Work order:
Among the lines below, tally those that hold "computer". Return the number and nothing more.

Listed records:
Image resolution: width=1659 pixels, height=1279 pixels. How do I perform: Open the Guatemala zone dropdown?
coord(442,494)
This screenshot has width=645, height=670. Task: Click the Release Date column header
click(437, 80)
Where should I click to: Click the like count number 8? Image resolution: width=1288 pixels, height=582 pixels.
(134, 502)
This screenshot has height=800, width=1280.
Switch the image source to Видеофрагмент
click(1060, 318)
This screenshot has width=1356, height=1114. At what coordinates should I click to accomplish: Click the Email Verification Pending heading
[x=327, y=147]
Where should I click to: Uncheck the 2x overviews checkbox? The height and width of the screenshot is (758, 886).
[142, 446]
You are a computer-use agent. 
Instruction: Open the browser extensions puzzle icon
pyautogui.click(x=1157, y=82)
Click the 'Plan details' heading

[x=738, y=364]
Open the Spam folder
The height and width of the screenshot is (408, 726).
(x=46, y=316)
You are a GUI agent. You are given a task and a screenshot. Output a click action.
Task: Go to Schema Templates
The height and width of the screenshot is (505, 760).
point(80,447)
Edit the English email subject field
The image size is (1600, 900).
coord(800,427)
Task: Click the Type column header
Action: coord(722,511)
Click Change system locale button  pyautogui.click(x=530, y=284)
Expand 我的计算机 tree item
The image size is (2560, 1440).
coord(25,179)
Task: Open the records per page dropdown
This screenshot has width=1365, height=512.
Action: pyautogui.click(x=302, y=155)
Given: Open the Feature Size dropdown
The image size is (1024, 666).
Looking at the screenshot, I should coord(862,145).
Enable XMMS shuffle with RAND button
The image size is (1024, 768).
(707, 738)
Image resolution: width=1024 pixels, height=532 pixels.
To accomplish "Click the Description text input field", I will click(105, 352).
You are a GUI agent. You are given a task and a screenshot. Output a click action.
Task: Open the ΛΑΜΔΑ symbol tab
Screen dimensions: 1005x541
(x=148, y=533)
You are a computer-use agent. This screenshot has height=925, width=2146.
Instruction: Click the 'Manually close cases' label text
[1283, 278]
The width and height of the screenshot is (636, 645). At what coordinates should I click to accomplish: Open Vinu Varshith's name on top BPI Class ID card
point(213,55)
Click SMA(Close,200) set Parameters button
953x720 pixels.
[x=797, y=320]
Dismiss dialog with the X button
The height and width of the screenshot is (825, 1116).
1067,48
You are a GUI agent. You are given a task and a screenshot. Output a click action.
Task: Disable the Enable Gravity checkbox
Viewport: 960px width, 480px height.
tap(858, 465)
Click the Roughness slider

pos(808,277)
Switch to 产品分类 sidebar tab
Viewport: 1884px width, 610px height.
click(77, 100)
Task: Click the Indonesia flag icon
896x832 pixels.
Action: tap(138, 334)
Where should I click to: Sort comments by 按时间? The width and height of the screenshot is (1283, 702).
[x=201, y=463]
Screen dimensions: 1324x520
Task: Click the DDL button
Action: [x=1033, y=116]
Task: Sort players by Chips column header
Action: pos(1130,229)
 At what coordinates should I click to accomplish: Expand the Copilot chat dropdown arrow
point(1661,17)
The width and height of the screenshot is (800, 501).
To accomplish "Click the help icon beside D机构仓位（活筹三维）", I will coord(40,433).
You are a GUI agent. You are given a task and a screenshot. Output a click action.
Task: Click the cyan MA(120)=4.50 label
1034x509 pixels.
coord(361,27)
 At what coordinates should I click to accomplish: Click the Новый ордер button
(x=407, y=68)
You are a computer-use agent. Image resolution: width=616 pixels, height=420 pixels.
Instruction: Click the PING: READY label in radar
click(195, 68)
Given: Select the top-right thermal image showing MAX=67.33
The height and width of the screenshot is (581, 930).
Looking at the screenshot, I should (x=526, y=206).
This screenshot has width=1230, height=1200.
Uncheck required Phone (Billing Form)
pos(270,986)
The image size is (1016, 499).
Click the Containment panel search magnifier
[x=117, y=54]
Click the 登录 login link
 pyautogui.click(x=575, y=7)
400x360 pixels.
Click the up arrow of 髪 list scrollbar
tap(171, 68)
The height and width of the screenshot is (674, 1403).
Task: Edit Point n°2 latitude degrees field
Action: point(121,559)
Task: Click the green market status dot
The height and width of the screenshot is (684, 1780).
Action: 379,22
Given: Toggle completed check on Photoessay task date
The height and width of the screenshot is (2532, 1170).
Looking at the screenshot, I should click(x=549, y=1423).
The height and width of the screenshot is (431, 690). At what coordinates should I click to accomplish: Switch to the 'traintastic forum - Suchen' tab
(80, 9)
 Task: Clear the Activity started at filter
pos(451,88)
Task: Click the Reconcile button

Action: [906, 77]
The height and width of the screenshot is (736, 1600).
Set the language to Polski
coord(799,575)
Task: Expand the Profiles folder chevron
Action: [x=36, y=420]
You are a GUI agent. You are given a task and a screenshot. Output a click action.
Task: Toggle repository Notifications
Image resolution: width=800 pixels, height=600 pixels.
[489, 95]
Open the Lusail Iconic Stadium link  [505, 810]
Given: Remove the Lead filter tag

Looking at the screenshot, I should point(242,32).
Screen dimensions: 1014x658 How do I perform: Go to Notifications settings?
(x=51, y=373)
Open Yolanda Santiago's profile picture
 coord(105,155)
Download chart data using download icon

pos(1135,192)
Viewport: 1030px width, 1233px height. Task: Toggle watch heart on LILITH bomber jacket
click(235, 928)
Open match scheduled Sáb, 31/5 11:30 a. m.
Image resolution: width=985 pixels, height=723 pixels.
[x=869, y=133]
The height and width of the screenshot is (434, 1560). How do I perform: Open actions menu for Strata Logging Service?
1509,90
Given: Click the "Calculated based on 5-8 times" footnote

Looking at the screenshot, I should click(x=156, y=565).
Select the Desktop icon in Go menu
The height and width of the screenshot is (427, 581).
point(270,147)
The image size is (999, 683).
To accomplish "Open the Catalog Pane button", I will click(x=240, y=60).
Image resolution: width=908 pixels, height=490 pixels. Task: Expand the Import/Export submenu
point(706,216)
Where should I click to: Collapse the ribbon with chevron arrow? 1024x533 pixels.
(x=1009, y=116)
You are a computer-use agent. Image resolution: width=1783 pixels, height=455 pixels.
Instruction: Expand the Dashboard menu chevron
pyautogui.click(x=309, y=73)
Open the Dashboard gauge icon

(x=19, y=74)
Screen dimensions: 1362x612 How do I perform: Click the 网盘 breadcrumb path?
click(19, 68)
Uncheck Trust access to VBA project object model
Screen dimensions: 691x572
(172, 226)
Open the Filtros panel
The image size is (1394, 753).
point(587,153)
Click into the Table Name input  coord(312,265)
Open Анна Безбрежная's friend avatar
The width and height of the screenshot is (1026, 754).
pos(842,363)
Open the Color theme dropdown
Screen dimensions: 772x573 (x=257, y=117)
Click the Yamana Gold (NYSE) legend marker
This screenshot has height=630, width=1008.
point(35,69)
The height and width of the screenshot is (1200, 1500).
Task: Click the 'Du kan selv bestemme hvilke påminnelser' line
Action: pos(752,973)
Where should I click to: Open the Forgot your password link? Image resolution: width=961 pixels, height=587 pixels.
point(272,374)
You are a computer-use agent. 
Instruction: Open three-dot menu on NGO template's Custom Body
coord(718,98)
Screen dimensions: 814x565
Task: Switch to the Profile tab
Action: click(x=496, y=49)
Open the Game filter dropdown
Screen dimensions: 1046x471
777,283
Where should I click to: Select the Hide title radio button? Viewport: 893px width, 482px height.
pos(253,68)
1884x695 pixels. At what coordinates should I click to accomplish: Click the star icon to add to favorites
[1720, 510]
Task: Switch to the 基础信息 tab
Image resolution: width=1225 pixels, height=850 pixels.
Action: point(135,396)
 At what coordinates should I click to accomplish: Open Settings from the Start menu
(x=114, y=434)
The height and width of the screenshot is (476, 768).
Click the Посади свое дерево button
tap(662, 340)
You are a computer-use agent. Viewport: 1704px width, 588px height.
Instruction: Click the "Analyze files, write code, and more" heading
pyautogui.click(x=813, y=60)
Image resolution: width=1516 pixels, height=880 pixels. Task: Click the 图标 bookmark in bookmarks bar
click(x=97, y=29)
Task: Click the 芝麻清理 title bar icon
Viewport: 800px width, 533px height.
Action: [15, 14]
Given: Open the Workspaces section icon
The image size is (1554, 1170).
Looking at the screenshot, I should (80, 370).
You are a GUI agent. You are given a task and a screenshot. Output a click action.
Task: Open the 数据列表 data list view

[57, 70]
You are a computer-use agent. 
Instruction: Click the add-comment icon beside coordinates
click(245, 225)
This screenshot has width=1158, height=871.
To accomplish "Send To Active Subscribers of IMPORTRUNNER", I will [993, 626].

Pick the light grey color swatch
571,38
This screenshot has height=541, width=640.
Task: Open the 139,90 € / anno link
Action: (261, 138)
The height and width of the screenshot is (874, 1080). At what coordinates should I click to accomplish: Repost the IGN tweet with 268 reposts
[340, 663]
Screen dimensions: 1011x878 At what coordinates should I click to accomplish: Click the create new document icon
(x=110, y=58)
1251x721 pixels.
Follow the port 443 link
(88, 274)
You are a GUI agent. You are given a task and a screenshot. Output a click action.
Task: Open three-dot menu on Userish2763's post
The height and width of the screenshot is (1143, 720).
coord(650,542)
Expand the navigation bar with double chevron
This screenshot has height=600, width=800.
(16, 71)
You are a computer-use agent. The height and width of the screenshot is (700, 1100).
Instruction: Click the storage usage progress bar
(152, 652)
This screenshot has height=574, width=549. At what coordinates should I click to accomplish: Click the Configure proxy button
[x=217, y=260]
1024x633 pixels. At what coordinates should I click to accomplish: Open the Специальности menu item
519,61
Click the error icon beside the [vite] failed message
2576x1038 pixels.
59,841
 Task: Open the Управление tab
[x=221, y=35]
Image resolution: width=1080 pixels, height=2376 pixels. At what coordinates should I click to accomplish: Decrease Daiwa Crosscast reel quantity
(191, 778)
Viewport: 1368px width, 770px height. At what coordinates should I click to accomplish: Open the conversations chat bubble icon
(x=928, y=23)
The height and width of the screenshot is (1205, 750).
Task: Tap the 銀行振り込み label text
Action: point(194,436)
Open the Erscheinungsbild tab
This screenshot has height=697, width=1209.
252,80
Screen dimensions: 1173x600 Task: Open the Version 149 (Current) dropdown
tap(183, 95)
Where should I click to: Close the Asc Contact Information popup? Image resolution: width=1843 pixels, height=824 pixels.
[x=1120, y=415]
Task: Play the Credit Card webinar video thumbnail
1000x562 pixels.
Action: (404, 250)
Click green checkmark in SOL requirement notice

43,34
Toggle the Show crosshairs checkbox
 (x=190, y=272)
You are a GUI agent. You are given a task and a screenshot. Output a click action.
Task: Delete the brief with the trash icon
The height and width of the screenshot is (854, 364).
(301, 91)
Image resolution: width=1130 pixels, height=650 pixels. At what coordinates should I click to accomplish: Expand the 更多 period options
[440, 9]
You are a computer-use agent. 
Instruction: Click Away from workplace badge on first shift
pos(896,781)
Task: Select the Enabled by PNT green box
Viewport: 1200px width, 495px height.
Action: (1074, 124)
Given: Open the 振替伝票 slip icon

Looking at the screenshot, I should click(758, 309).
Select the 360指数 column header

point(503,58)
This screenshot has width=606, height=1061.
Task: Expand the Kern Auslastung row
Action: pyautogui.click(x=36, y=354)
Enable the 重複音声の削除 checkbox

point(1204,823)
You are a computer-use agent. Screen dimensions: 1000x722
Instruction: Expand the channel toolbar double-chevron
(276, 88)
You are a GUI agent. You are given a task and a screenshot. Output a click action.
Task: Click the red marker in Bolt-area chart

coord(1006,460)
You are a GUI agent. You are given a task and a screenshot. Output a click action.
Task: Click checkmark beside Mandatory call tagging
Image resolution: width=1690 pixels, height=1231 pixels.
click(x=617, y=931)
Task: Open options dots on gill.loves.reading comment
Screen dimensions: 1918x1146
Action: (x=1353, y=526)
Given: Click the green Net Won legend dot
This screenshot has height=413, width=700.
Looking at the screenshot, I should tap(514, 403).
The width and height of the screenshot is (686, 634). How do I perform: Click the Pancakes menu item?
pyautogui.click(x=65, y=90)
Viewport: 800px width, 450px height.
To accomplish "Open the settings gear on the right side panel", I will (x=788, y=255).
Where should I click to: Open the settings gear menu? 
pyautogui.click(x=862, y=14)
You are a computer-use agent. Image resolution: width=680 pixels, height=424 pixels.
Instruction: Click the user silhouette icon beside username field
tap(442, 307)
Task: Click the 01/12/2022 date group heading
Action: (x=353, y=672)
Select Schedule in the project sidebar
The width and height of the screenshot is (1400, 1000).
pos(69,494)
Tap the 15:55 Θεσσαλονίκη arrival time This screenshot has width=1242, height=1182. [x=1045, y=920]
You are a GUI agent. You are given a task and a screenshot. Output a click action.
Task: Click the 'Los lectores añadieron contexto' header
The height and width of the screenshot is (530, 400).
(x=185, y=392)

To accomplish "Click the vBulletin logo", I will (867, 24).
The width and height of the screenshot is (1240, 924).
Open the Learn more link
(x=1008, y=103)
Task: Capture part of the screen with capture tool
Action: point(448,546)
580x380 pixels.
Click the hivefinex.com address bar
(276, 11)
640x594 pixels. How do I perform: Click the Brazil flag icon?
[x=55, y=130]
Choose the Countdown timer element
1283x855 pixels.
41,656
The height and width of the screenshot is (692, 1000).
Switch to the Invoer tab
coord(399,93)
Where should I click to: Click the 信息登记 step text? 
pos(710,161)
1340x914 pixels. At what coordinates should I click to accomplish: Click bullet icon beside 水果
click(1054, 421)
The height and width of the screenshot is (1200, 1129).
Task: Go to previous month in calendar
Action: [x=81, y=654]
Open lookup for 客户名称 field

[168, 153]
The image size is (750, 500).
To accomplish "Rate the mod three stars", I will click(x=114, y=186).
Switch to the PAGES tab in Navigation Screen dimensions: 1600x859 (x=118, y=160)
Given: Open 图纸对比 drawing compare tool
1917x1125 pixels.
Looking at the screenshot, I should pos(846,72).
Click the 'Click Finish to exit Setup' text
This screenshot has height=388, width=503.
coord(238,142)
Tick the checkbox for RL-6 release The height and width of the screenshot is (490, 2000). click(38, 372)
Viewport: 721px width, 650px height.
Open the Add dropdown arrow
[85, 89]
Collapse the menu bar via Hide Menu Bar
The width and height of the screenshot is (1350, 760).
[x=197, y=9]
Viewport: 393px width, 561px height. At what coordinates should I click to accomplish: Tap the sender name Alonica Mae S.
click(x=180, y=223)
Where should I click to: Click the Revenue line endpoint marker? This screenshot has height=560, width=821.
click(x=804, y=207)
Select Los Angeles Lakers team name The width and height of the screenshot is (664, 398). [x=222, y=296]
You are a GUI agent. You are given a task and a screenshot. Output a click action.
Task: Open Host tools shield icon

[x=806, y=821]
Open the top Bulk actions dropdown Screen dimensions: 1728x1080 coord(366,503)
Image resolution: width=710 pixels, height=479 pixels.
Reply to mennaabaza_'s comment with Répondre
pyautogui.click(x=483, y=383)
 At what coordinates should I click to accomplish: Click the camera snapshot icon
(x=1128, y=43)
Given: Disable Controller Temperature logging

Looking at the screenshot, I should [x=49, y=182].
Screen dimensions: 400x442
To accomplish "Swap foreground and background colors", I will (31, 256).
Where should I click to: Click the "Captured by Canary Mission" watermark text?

Answer for the task:
11